Stated exercise:
Count how many lines in the data below contain the string "Select", treating uppercase and lowercase as different. Reply with the number alone.

(Collected data)
* * * *
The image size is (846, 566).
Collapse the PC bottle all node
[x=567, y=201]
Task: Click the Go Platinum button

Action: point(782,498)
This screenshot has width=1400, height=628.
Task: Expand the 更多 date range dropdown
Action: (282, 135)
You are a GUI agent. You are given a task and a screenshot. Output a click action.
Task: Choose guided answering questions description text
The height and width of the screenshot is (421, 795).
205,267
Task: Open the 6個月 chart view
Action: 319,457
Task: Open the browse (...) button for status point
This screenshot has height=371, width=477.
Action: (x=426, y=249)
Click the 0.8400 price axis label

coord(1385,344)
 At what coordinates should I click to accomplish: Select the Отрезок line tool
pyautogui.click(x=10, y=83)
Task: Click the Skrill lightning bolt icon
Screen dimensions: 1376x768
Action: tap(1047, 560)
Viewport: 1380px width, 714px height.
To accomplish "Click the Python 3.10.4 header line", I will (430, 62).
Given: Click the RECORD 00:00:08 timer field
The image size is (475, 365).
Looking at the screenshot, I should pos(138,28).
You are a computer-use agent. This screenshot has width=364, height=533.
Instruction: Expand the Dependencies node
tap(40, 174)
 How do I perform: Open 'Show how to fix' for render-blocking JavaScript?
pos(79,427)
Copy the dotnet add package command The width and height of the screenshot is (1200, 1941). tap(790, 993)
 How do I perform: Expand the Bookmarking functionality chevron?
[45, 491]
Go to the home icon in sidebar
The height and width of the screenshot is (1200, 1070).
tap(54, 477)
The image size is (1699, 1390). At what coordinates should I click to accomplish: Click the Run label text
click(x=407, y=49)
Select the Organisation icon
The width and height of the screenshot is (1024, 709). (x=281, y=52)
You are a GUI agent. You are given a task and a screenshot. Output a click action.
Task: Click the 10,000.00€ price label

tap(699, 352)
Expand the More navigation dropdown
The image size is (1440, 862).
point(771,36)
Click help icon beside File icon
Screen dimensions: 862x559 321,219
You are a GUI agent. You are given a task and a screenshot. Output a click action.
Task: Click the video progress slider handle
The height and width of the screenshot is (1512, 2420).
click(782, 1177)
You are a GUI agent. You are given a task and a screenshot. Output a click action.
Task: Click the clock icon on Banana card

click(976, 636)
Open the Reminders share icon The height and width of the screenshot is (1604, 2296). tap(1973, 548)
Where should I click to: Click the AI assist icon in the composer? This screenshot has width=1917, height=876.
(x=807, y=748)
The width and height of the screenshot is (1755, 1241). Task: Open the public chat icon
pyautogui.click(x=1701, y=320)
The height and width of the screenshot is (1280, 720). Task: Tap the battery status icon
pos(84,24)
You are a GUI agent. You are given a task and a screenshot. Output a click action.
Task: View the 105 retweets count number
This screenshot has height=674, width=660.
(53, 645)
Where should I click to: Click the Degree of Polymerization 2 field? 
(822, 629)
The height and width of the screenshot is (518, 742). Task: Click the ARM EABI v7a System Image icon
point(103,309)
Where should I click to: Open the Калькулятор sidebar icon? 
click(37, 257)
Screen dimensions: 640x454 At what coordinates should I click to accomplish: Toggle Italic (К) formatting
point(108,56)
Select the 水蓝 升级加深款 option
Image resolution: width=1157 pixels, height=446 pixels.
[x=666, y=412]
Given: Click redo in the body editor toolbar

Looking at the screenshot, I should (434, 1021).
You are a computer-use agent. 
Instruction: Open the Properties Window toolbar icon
* * * *
Exercise response:
3